Starkville has a few public parks, but that number changes based on the definition you have for a park. The two most traditional of these spaces are McKee Park and Patriot's Park. They are quaint but nice with pavilions, baseball diamonds and picnic tables. If you type the word "park" in an internet search bar, you will get far less impressive contenders, most of which are single plots with a small garden or a lone bench.

According to the National Recreation and Park Association, parks offer "a tangible reflection of the quality of life in a community. They provide identity for citizens and are a major factor in the perception of quality of life in a given community." Our parks lack that reflection of identity. They are all just parks in Starkville. None of them are Starkville's park.

There are many green spaces in town outside the park definition, such as the Veteran's Memorial Rose Garden or the Drill Field. However, the most popular of these areas is a hill located between the research circle and a large acreage of fields known to many as North Farm. It could be argued that the hill is part of the farm, but it is certainly not a park. It is a hill.

On any given day at North Farm, you are likely to encounter people sitting in hammocks strung up on the tree-lined ridge, pet owners walking their dogs and runners jogging around the perimeter of the space. People meet in groups on the hill despite how wildly inconvenient it is to sit in a circle on such a steep incline. It is, almost by accident, a widely functional third place.

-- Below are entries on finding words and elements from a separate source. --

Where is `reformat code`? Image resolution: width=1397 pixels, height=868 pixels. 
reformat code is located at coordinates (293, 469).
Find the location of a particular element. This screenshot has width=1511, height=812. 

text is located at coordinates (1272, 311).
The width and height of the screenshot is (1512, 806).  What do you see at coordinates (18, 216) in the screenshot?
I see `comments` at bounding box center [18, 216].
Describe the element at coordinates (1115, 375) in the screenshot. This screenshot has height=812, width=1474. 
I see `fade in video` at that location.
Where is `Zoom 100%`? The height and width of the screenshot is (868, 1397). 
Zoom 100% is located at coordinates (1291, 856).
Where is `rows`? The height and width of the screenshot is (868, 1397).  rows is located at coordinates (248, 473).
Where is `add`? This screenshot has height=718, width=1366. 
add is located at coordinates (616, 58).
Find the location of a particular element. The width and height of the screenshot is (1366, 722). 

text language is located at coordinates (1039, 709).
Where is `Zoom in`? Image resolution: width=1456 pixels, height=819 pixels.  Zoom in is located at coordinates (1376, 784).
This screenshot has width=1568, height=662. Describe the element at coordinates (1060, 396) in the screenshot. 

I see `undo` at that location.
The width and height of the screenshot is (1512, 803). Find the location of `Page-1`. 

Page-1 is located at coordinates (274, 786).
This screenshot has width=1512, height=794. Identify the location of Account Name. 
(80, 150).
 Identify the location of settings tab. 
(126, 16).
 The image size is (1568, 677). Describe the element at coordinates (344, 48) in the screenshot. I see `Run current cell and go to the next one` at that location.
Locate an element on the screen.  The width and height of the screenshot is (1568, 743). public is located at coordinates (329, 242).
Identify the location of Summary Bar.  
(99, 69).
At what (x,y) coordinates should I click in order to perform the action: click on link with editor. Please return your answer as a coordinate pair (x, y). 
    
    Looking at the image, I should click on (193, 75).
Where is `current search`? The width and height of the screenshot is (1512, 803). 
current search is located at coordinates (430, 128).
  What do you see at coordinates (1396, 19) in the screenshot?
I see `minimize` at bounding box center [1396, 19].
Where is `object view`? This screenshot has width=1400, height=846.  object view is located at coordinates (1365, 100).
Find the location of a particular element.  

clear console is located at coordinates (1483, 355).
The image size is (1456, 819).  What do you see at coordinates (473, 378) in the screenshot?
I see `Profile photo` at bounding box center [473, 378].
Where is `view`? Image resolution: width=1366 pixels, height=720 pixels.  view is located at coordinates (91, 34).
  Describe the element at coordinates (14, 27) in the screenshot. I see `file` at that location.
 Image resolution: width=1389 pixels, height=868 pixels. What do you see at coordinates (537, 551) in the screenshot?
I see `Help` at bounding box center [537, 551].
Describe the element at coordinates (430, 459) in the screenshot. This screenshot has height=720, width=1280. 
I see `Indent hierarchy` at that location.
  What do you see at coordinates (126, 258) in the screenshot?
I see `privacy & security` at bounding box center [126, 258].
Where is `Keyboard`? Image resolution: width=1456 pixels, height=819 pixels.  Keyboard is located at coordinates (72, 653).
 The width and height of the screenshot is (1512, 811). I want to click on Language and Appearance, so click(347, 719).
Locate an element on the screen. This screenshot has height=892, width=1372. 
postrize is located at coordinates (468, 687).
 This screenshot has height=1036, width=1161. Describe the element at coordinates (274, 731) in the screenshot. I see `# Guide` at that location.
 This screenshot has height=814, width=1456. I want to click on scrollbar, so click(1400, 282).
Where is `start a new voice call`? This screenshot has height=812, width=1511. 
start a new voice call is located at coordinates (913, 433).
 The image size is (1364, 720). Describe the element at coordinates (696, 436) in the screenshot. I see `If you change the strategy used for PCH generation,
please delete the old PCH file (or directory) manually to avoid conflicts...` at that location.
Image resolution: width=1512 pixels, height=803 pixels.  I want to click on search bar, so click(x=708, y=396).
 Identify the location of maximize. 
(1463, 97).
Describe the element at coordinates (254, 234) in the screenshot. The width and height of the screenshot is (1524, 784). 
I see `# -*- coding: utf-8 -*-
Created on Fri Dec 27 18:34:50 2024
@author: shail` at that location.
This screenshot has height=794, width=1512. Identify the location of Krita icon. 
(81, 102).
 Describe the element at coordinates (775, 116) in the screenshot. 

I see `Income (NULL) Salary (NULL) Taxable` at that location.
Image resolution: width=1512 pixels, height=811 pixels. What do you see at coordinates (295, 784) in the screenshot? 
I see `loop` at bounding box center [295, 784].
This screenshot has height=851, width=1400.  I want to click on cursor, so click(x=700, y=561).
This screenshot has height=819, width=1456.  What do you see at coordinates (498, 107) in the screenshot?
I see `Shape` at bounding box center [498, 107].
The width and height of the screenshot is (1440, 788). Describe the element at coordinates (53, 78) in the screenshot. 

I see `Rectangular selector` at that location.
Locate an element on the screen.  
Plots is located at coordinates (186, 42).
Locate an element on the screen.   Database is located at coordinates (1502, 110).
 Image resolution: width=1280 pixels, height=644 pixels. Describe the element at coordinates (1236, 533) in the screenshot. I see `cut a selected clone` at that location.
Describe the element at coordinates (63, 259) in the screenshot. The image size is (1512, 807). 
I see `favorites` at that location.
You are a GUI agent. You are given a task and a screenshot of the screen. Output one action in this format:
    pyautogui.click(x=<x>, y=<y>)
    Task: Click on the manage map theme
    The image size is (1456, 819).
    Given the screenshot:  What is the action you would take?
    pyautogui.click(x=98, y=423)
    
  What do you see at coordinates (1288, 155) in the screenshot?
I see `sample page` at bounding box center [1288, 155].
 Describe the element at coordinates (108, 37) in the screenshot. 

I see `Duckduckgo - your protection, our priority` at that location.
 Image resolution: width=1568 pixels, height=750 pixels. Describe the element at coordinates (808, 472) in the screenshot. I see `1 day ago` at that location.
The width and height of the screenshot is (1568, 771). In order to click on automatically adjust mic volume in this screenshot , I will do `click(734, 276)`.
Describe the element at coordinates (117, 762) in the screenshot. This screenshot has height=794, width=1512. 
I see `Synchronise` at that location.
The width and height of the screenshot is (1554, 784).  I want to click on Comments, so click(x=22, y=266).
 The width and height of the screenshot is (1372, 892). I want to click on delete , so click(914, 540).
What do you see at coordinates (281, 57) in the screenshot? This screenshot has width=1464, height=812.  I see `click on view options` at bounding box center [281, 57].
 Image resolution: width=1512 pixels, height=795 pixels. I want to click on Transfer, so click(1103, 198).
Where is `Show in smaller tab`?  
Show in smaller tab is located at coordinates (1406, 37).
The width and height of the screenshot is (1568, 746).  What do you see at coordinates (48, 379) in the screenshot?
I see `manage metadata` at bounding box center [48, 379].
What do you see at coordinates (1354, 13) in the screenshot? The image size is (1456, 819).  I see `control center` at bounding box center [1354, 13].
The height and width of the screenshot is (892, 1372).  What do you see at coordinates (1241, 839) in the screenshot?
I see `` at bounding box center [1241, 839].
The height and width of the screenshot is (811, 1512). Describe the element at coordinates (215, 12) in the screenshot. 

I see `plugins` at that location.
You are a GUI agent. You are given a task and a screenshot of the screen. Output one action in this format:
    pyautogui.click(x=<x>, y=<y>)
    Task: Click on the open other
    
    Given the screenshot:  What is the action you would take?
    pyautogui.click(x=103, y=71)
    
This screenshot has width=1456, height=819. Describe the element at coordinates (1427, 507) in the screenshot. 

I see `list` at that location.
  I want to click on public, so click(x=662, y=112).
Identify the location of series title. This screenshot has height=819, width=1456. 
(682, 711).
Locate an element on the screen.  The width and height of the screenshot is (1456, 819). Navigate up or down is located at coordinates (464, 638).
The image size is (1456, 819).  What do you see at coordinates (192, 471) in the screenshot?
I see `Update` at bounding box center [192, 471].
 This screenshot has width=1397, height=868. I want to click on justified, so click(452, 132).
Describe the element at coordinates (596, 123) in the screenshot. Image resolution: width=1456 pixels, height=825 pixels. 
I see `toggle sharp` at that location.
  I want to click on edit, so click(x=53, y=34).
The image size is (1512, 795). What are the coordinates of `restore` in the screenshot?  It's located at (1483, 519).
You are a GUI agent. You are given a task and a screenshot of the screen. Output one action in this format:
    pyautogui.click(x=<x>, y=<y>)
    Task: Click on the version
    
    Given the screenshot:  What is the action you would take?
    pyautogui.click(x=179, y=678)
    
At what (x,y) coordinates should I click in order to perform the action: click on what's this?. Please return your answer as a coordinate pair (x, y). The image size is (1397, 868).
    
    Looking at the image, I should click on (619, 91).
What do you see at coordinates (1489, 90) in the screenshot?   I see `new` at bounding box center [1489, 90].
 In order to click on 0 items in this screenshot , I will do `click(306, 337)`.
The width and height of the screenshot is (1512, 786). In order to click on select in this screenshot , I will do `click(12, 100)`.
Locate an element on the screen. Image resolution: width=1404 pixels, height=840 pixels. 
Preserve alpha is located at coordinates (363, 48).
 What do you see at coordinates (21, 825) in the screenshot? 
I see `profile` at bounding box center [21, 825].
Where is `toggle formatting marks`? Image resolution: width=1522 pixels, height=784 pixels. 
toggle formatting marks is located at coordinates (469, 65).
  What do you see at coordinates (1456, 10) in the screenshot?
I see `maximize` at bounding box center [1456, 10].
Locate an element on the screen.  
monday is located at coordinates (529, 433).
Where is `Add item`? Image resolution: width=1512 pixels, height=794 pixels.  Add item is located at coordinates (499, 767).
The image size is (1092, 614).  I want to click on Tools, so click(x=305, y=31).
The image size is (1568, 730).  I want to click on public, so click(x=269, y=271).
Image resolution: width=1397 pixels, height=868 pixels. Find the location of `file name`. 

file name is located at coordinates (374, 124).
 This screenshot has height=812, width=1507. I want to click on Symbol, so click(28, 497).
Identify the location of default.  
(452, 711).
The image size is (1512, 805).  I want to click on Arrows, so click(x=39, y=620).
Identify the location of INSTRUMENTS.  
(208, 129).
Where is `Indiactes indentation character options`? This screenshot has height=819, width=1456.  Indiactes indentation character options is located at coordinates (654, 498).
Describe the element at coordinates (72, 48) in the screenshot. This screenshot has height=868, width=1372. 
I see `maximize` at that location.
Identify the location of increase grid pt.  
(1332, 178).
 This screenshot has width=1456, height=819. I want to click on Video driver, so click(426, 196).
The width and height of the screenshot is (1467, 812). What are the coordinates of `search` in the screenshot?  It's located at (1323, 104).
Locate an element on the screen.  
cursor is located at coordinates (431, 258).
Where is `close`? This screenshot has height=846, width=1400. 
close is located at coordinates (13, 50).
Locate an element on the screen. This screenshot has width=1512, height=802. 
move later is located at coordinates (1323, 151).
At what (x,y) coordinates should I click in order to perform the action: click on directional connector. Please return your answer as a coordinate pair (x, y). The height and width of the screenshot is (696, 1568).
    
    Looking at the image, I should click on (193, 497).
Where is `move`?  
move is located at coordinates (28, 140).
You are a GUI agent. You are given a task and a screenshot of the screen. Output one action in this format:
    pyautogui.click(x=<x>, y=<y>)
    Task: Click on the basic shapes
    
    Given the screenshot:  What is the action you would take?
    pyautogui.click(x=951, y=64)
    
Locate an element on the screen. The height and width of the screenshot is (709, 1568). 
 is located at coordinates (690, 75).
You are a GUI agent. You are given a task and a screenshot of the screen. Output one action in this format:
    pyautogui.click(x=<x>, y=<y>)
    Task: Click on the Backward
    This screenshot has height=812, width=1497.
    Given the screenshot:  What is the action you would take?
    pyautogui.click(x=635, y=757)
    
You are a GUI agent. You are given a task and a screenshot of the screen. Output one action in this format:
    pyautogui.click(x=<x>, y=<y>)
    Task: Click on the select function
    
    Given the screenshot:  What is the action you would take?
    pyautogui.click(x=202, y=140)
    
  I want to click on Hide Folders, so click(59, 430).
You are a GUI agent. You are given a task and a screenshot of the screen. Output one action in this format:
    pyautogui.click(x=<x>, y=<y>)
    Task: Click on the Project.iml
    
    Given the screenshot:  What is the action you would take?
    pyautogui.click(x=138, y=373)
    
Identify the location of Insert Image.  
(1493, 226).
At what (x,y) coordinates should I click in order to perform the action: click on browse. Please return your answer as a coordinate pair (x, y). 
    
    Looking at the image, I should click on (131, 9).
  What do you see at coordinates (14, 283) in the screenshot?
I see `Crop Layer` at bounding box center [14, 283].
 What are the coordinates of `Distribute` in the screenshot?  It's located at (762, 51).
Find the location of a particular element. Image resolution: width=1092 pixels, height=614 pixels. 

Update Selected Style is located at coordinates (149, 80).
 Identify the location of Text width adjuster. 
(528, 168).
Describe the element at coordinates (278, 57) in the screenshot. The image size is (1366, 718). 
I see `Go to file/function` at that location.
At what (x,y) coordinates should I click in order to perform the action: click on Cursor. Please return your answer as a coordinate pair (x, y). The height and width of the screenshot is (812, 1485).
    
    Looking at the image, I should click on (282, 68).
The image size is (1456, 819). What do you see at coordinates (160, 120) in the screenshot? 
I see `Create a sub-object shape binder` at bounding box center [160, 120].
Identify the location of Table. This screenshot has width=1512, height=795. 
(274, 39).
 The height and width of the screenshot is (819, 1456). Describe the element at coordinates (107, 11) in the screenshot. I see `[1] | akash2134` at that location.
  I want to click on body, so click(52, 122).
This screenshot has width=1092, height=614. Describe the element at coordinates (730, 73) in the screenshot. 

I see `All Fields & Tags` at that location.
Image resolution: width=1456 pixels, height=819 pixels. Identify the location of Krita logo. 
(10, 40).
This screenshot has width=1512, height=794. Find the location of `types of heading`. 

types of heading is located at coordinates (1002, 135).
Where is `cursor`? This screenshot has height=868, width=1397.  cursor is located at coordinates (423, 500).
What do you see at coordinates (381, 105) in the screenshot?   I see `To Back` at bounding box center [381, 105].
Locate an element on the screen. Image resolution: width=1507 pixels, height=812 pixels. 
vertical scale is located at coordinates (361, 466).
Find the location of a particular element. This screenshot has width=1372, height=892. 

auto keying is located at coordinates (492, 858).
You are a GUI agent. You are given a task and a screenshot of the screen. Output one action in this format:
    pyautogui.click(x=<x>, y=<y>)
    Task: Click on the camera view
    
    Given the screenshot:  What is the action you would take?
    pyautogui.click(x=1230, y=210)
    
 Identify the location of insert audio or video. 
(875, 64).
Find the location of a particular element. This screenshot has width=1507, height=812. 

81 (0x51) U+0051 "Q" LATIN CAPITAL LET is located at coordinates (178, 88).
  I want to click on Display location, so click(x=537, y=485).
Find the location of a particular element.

Students, especially during the upcoming finals, need an escape from school. MSU's campus is not lacking in gorgeous greenery or recreational space, but it is difficult for students to relax in these spaces with an educational building in every direction. The air drips with the knowledge of responsibilities and upcoming deadlines. From the top of the hill, North Farm evokes feelings that are only achievable from nature's presence. According to the University of Minnesota, exposure to nature relieves feelings of anger, fear and stress. With the addition of a couple of benches and a few level concrete slabs for picnic tables, North Farm would be well on its way to achieving park status.

North Farm already has what so many of the other parks lack: the feeling of a third place. It offers liberation from reality as a community held safe. The MSU student body's weird affection for this random hill is a fantastic opportunity to refine the feeling of community ownership. North Farm is a third place and should be developed further as an escape for students and as a meeting place for the community.